Freilich, Touristen suchen den Weg zu den Sehenswürdigkeiten und das Moulin Rouge selbst ließ erst unlängst verkünden, dass nach wie vor mehrere hundert Flaschen Champagner pro Abend geleert würden. Doch die Pariser zieht das Varieté weit nicht mehr derart in Scharen an, wie in der „Belle Époque“. Damals aber war das anders. Der Hunger nach Erotik lockte die Herren in Zylinder und Mantel an.

Hüllenlose Kleopatra

Es war das Jahr 1893. Im Moulin Rouge wurden, wie üblich, von in Strumpfband und Atlasseide gekleideten Damen verrufene Tänze getanzt. So verrufen waren sie, dass sie eine Zeit lang verboten, dann nur unter Aufsicht von Ordnungshütern gestattet waren. Am 9. Februar sollte die Stimmung nicht weniger ausgelassen sein. Es war der Abend, an dem das Moulin Rouge den zweiten „Bal des Quat’z’Arts“ beherbergte; ein karnevaleskes Fest, organisiert von Studenten der „Hochschule der Schönen Künste“ (École Nationale Supérieure des Beaux-Arts). Und zwar eines, das aufgrund der dort zur Schau gestellten Freizügigkeit in der Société einen handfesten Skandal auslösen sollte.

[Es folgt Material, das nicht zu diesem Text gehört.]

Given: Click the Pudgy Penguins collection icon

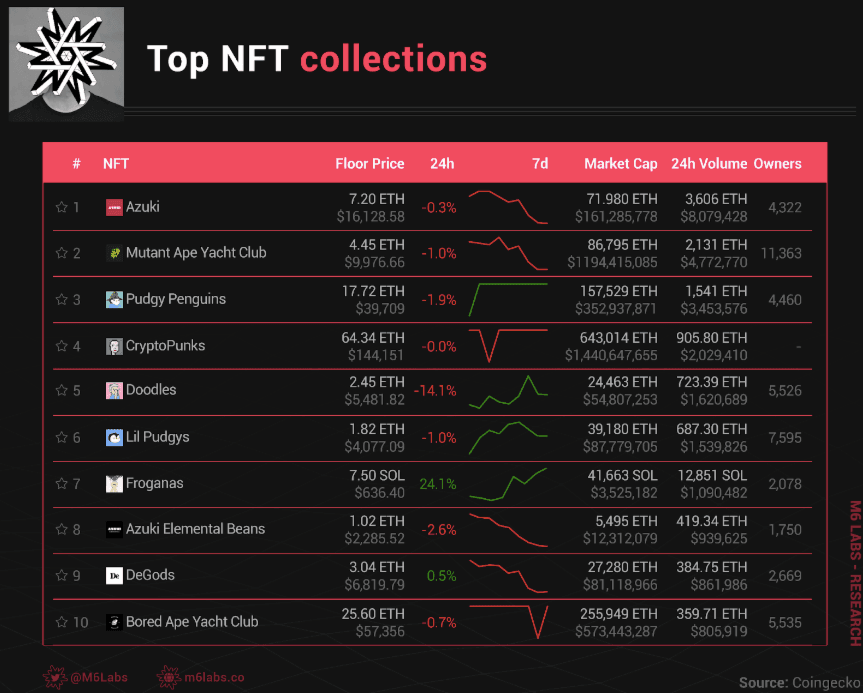Looking at the screenshot, I should [x=114, y=300].
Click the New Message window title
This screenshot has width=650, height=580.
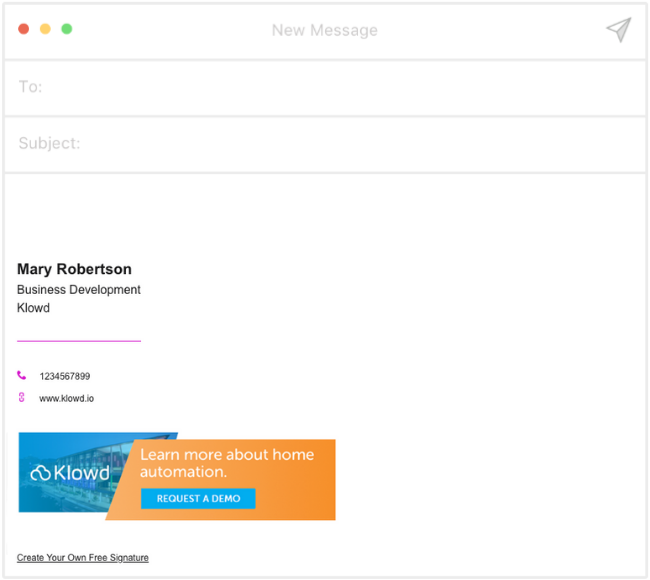click(x=325, y=30)
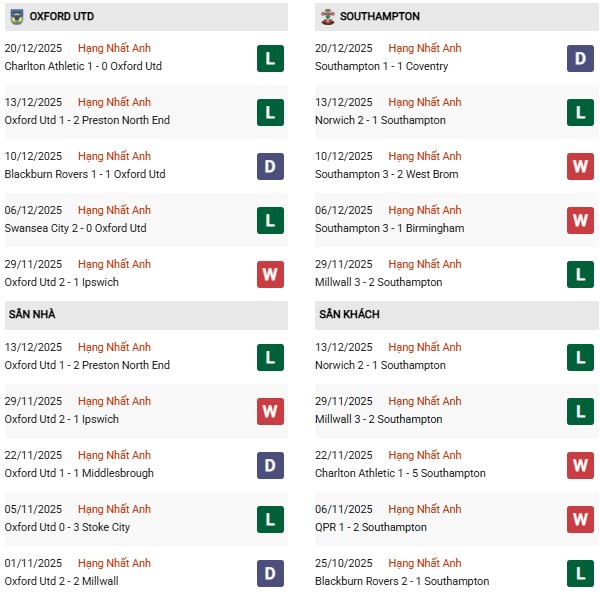
Task: Click the D badge for Southampton 1 - 1 Coventry
Action: pyautogui.click(x=581, y=58)
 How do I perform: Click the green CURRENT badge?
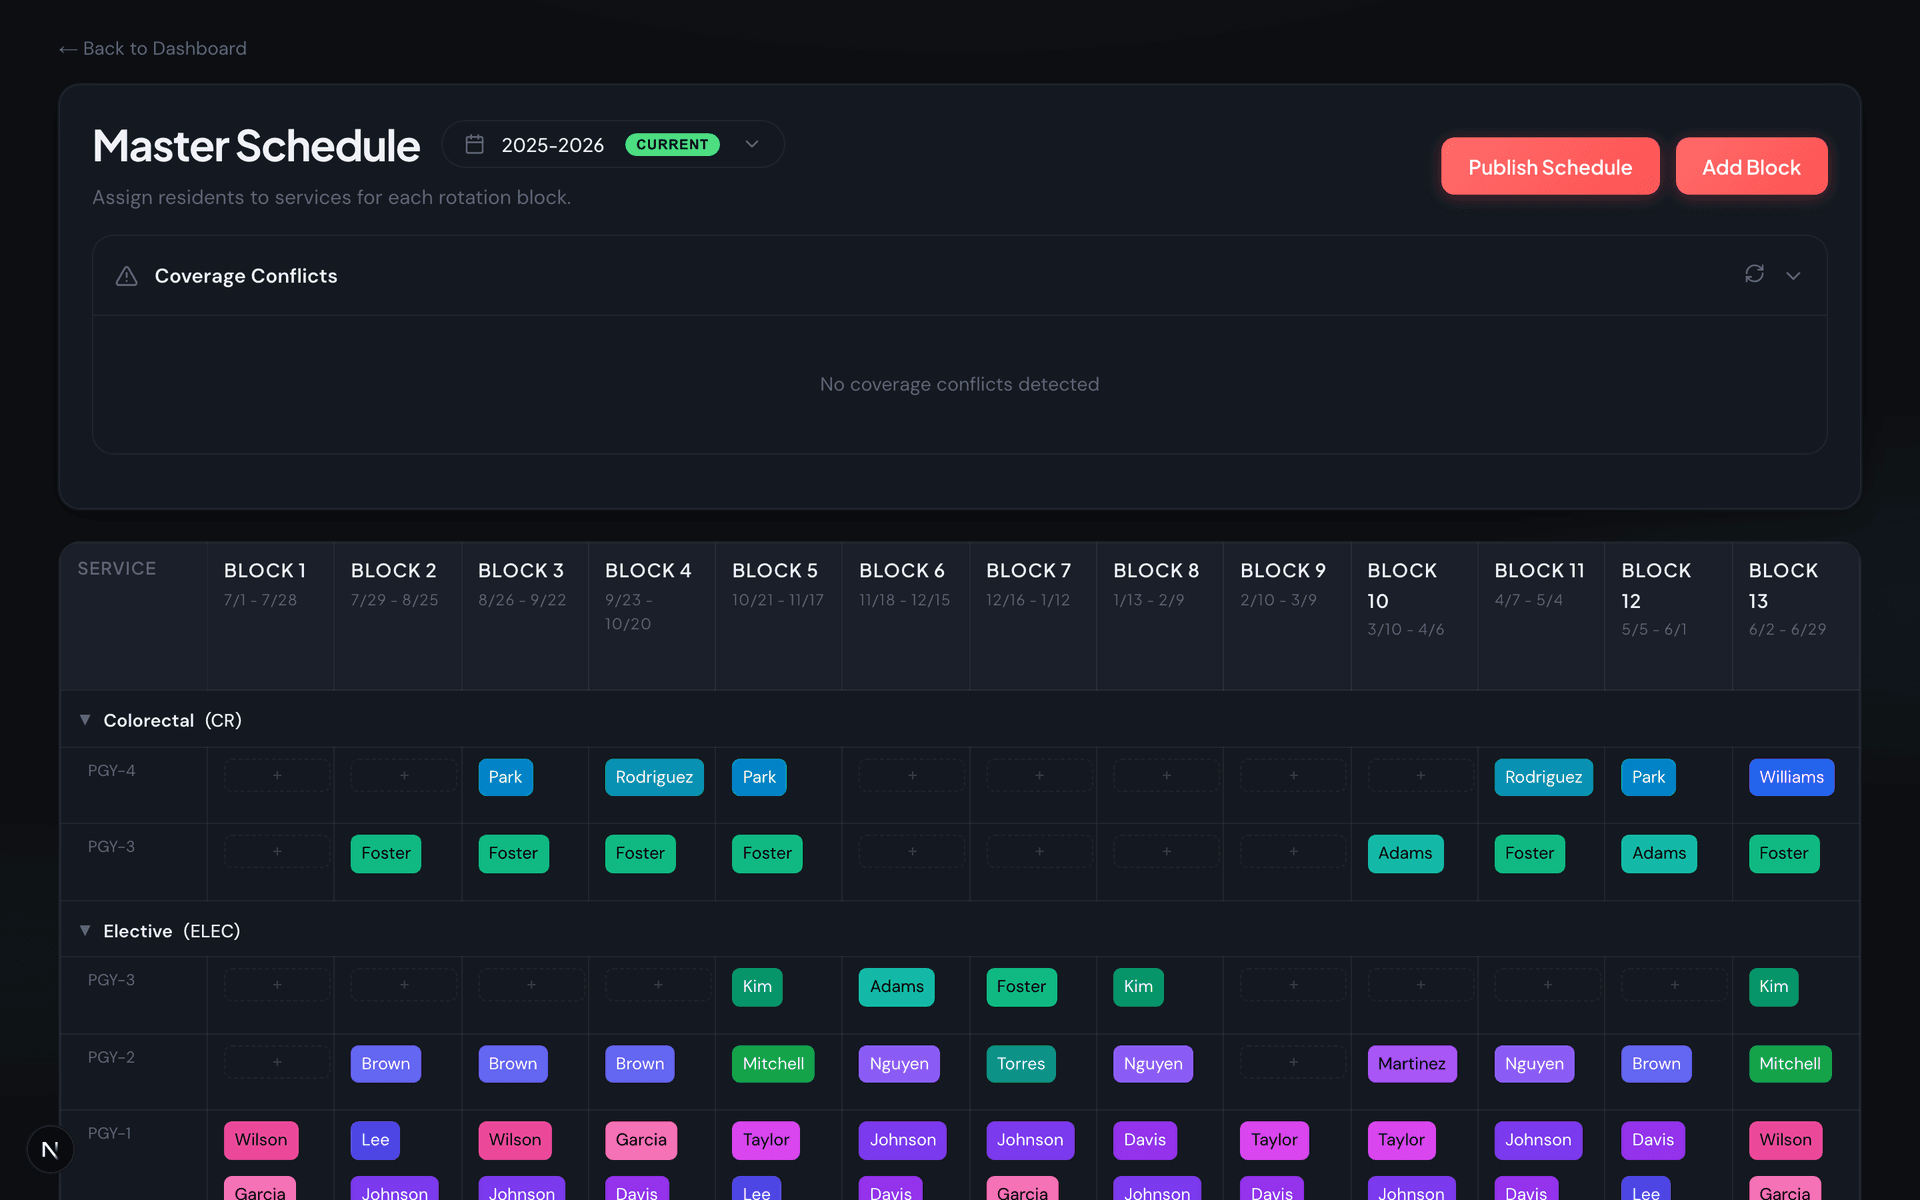coord(672,144)
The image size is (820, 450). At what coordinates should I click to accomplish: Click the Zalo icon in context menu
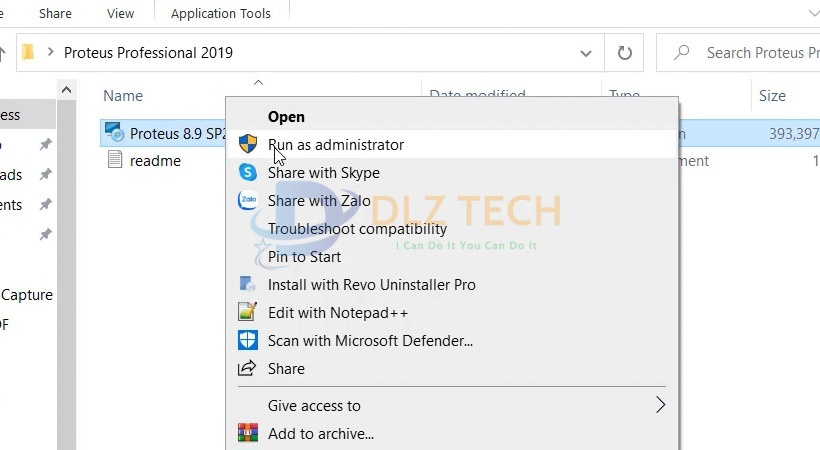pos(247,200)
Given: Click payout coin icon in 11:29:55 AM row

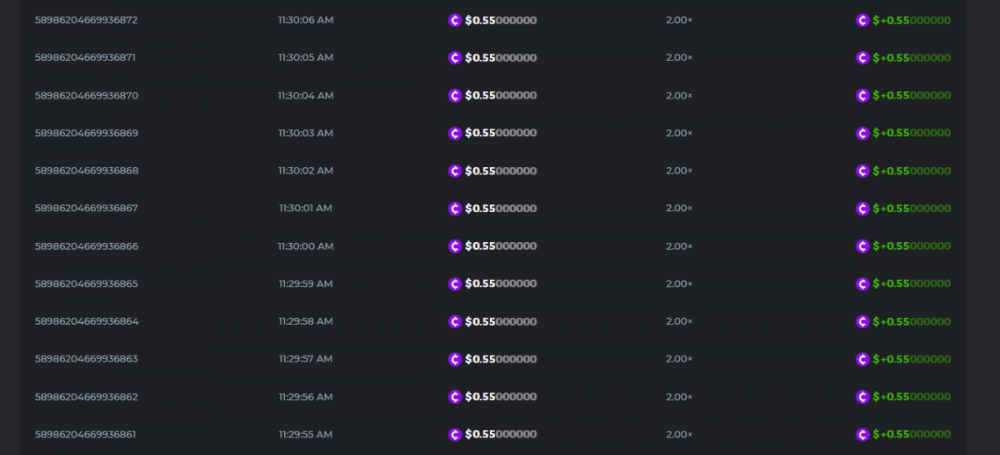Looking at the screenshot, I should pyautogui.click(x=862, y=434).
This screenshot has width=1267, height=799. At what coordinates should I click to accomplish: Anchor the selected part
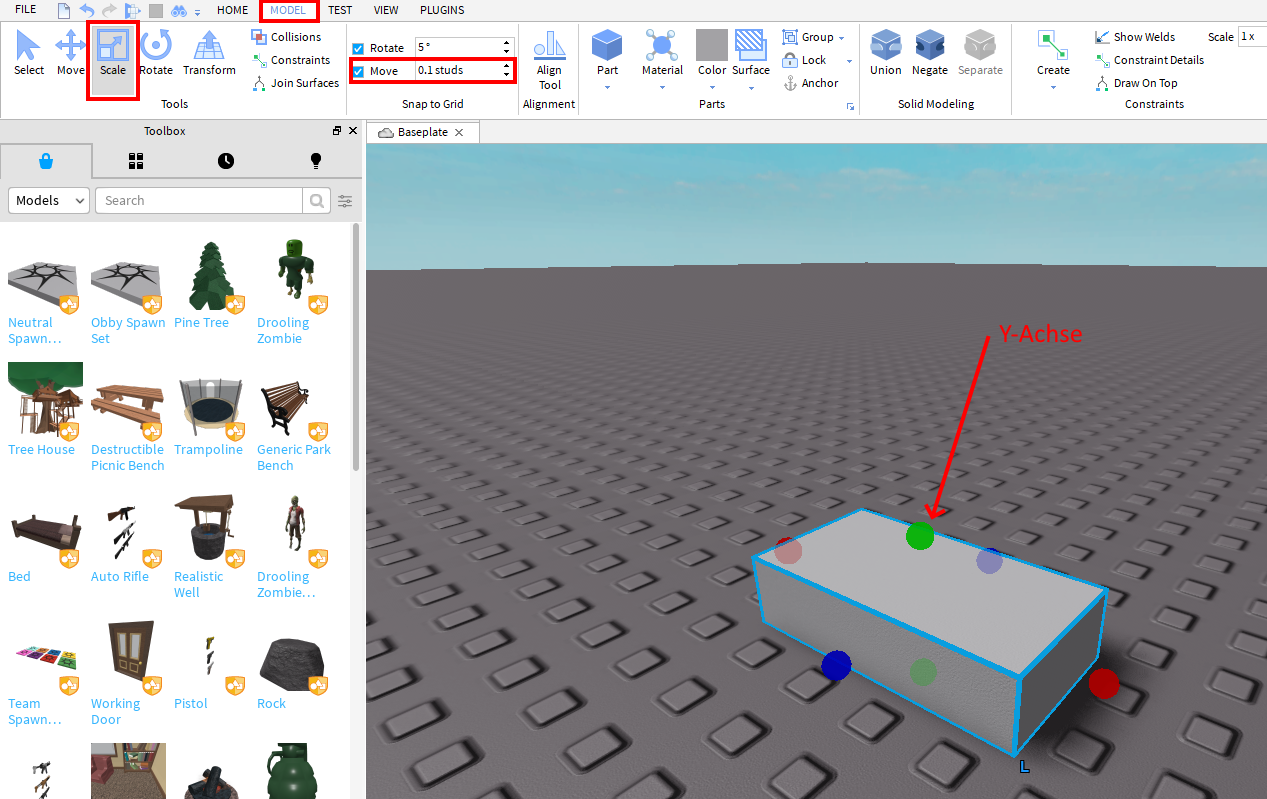(x=818, y=83)
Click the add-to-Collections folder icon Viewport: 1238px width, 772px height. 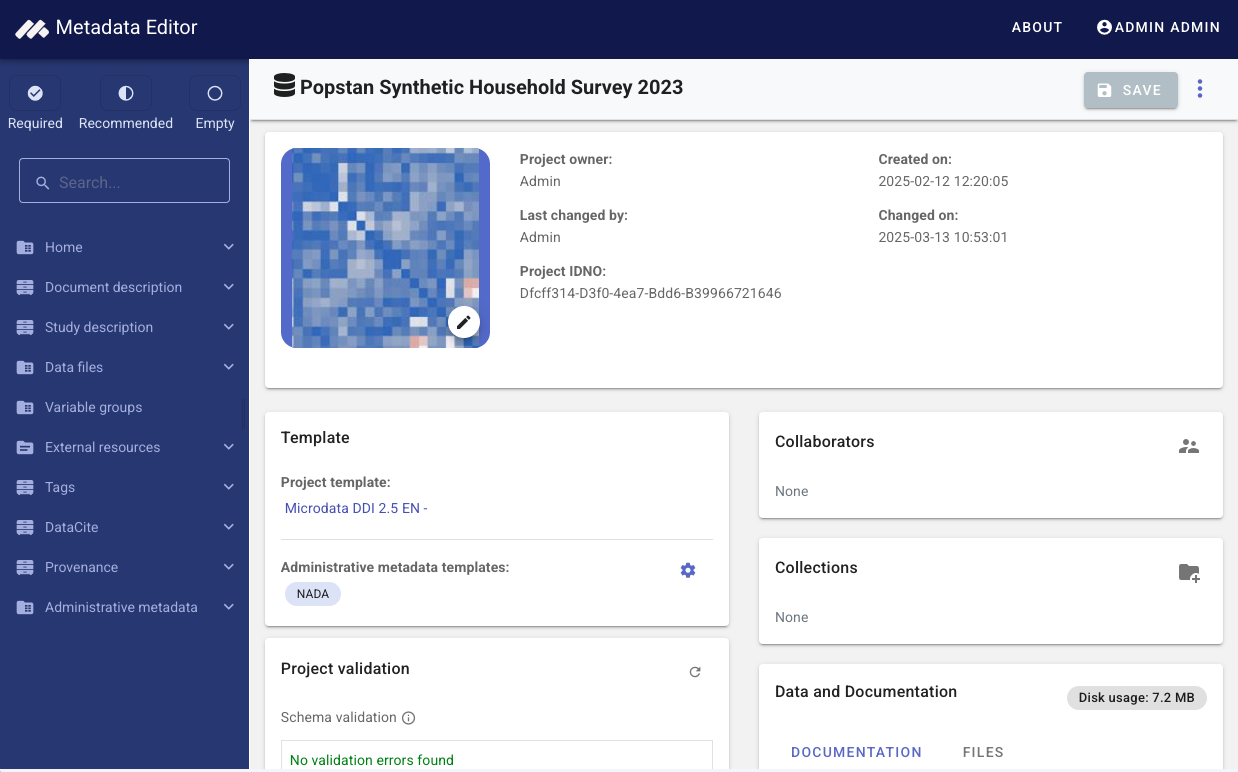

Geschuldet war die Aufregung einer Kleopatra, die den anwesenden Malern nackt Modell stand – sowie diese umringende, sich ihrerseits entkleidende „Dienerinnen“. Eine Kunstaktion, wie Verteidiger vorbrachten, im Zuge derer mitunter die schöne, rothaarige Sarah Brown zur Geltung kommen sollte. „Eine ungeheuerliche Schamlosigkeit“, wie Kritiker konterten. Die Polizei wurde gerufen, der Akt ein Fall für die Justiz. „Sittenwächter“ René Berenguer persönlich nahm sich der Causa an. Der Präsident der Liga für die Verteidigung der Moral stellte die Organisatoren des Balles zur Rede – und ließ sich durch die Bezahlung einer (mehr symbolischen, denn schmerzlichen) Geldbuße besänftigen.

Abseits von Schlagzeilen über den angeblich ersten Striptease von Paris, blieb von dem Ereignis auch Musikalisches für die Nachwelt bestehen: Das Stück „Marche des 4'zarts“ (Text: E. Yamada, Musik: Ed. L. Casanova) geht auf eben jenen Abend zurück.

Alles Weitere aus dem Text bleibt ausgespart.